**DESCRIPTION OF THE TASK**
Rewrite the data from its first line through the line containing "point(1229,103)", inclusive, as a Markdown table with two columns: Row, holding a running row number, and Line, holding the text of each line. Leave out any blank lines.

Element and text position data:

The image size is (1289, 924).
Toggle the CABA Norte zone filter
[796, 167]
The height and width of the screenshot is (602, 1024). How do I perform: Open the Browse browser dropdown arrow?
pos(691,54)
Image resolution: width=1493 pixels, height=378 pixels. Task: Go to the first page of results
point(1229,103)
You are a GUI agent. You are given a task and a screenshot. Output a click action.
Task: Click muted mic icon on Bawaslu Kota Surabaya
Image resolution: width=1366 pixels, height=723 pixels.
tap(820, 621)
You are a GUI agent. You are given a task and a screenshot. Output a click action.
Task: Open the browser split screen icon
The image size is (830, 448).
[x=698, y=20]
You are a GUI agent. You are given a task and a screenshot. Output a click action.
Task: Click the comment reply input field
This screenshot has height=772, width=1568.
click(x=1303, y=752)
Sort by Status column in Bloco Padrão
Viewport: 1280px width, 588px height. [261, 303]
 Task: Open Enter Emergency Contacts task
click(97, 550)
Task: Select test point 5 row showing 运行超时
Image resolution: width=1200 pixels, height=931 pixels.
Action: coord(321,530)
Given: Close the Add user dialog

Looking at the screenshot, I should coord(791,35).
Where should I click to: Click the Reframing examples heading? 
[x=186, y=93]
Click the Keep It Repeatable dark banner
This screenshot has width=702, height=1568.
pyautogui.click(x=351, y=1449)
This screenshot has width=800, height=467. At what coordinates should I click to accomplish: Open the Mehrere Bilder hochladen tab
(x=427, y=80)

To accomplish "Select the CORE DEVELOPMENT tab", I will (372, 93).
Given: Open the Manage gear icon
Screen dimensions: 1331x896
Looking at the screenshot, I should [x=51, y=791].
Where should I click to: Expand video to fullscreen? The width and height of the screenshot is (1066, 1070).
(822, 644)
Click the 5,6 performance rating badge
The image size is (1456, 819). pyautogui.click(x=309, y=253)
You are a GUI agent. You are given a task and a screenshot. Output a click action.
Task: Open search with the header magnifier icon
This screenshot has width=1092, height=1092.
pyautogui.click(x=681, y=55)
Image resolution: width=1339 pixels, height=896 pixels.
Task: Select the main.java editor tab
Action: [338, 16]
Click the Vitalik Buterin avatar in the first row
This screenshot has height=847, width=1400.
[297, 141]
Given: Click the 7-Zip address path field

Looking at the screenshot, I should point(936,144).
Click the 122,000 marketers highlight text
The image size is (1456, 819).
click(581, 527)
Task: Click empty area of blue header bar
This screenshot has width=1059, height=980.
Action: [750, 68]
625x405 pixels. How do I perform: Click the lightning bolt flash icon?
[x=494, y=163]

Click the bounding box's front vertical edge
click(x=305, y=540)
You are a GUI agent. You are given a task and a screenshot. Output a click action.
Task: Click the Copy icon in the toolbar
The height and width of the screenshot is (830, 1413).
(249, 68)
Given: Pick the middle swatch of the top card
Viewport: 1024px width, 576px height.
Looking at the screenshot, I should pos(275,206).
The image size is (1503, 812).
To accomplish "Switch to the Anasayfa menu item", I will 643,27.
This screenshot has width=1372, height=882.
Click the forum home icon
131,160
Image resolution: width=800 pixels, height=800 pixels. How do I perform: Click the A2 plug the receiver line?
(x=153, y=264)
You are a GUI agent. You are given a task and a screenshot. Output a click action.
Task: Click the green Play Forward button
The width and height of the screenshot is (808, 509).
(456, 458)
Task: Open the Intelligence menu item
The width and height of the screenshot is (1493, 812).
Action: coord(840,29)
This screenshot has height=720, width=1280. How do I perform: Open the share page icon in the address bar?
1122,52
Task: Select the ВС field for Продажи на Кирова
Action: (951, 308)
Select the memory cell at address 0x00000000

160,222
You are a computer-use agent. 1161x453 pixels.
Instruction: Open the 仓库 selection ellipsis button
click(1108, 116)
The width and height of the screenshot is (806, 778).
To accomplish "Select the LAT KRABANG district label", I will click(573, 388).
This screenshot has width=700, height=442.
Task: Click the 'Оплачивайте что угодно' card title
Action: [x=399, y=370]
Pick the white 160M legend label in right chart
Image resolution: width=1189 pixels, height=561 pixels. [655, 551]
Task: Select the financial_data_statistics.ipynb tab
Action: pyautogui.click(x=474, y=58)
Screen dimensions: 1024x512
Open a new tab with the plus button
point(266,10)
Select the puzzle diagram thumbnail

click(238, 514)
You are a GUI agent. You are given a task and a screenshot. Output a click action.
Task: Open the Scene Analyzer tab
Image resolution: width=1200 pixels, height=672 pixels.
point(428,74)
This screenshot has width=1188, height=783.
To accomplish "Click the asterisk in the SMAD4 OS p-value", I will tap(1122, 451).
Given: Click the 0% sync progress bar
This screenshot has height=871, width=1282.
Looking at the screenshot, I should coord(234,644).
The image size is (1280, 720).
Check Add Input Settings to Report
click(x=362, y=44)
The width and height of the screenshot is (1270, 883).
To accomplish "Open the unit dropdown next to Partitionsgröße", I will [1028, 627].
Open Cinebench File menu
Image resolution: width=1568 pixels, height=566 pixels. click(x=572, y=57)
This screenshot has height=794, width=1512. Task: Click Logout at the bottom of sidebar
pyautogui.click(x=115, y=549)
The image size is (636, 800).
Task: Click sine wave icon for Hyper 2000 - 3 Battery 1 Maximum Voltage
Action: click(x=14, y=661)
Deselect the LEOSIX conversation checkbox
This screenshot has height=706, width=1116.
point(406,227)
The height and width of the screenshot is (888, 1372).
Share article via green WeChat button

**THE RESPONSE**
| Row | Line |
|---|---|
| 1 | The image size is (1289, 924). |
| 2 | Toggle the CABA Norte zone filter |
| 3 | [796, 167] |
| 4 | The height and width of the screenshot is (602, 1024). How do I perform: Open the Browse browser dropdown arrow? |
| 5 | pos(691,54) |
| 6 | Image resolution: width=1493 pixels, height=378 pixels. Task: Go to the first page of results |
| 7 | point(1229,103) |